Welcome to Speed Week and a Waitless Internet

Post Syndicated from John Graham-Cumming original https://blog.cloudflare.com/fastest-internet/

Welcome to Speed Week and a Waitless Internet

Welcome to Speed Week and a Waitless Internet

No one likes to wait. Internet impatience is something we all suffer from.

Waiting for an app to update to show when your lunch is arriving; a website that loads slowly on your phone; a movie that hasn’t started to play… yet.

But building a waitless Internet is hard. And that’s where Cloudflare comes in. We’ve built the global network for Internet applications, be they websites, IoT devices or mobile apps. And we’ve optimized it to cut the wait.

If you believe ISP advertising then you’d think that bandwidth (100Mbps! 1Gbps! 2Gbps!) is the be all and end all of Internet speed. That’s a small component of what it takes to deliver the always on, instant experience we want and need.

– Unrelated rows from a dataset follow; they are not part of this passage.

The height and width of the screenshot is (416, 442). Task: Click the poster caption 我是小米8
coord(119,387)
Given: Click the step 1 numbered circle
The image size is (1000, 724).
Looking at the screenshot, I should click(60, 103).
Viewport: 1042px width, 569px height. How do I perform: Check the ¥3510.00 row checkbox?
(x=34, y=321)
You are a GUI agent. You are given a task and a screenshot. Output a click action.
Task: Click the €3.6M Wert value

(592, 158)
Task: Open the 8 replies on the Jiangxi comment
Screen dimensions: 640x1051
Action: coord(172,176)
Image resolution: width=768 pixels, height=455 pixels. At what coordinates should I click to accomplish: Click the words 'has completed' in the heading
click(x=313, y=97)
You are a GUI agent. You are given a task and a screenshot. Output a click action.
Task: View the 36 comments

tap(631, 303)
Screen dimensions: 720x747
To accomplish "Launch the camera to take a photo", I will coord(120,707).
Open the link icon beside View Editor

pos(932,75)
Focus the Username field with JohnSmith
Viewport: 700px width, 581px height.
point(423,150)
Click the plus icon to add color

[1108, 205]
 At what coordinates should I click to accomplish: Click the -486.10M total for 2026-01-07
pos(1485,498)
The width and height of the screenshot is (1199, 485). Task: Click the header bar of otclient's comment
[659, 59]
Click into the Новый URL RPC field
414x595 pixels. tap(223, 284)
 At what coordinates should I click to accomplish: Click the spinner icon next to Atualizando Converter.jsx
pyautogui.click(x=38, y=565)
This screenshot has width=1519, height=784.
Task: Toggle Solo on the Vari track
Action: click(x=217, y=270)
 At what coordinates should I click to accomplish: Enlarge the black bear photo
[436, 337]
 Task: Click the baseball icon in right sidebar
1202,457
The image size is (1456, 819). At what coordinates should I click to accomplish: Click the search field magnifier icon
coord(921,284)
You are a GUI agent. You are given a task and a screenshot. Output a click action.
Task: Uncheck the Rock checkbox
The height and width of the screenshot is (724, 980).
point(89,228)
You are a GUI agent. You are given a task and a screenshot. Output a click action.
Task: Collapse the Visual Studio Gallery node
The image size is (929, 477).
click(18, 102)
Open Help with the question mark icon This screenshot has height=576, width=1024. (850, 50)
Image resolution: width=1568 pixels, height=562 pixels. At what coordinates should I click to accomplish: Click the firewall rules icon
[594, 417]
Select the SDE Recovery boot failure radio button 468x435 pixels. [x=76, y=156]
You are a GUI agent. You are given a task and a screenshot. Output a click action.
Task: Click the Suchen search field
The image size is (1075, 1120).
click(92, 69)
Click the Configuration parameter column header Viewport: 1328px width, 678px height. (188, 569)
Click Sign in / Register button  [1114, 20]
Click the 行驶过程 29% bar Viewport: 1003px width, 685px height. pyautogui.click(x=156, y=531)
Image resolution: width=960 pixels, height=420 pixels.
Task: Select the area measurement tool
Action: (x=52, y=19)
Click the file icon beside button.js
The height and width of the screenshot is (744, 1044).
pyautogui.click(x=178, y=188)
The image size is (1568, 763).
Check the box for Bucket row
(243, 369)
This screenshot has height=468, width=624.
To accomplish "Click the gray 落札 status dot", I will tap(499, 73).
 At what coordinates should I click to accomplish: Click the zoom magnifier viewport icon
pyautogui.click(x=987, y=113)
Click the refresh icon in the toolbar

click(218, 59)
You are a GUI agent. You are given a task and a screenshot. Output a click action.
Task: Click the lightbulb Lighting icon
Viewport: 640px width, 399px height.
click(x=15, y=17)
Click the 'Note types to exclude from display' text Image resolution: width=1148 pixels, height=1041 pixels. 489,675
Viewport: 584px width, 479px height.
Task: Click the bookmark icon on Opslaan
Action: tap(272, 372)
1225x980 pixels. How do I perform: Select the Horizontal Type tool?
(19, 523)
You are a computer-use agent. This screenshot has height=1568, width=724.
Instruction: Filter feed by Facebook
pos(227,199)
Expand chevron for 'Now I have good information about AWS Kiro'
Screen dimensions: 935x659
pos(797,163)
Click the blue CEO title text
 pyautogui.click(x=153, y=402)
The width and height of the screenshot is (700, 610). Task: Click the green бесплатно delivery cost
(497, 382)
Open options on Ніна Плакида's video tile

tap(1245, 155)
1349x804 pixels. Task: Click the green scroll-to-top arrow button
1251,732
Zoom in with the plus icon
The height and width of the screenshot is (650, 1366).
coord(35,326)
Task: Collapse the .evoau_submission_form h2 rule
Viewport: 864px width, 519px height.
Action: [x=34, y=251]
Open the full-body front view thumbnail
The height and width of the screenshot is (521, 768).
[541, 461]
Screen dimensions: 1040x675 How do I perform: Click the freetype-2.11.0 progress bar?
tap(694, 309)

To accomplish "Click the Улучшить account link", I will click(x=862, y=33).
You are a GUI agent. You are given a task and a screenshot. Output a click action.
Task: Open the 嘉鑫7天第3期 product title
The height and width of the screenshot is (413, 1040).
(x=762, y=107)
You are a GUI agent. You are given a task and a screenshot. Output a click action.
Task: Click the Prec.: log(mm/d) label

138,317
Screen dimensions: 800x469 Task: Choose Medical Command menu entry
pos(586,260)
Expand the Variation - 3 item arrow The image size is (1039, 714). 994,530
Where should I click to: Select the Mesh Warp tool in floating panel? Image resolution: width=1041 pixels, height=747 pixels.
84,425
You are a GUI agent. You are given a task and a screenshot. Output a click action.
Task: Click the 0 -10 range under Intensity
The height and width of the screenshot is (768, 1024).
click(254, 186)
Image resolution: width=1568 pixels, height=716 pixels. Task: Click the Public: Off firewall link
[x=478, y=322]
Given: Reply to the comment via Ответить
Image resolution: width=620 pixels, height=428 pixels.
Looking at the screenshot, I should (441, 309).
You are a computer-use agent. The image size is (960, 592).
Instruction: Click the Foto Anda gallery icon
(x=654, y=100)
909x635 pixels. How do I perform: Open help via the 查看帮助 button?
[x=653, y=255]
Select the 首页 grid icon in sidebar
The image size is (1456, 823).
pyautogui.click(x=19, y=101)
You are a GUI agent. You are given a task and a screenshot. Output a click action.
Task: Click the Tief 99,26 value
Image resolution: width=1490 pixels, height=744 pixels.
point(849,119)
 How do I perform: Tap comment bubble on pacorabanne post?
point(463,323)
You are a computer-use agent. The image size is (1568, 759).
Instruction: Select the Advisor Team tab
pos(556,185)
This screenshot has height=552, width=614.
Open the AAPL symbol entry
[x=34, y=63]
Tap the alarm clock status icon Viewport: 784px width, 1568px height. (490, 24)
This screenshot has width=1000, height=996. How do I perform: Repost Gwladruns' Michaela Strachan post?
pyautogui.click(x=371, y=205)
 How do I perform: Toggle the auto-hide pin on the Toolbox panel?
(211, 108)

The reality is you need three things: ample bandwidth, to have content and applications close to the end user, and to make the software as fast as possible. Simple really. Except not, because all three things require a lot of work at different layers.

In this blog post I’ll look at the factors that go into building our fast global network: bandwidth, latency, reliability, caching, cryptography, DNS, preloading, cold starts, and more; and how Cloudflare zeroes in on the most powerful number there is: zero.

I will focus on what happens when you visit a website but most of what I say below applies to the fitness tracker on your wrist sending information up to the cloud, your smart doorbell alerting you to a visitor, or an app getting you the weather forecast.

Faster than the speed of sight

Imagine for a moment you are about to type in the name of a website on your phone or computer. You’ve heard about an exciting new game “Silent Space Marine” and type in silentspacemarine.com.

The very first thing your computer does is translate that name into an IP address. Since computers do absolutely everything with numbers under the hood this “DNS lookup” is the first necessary step.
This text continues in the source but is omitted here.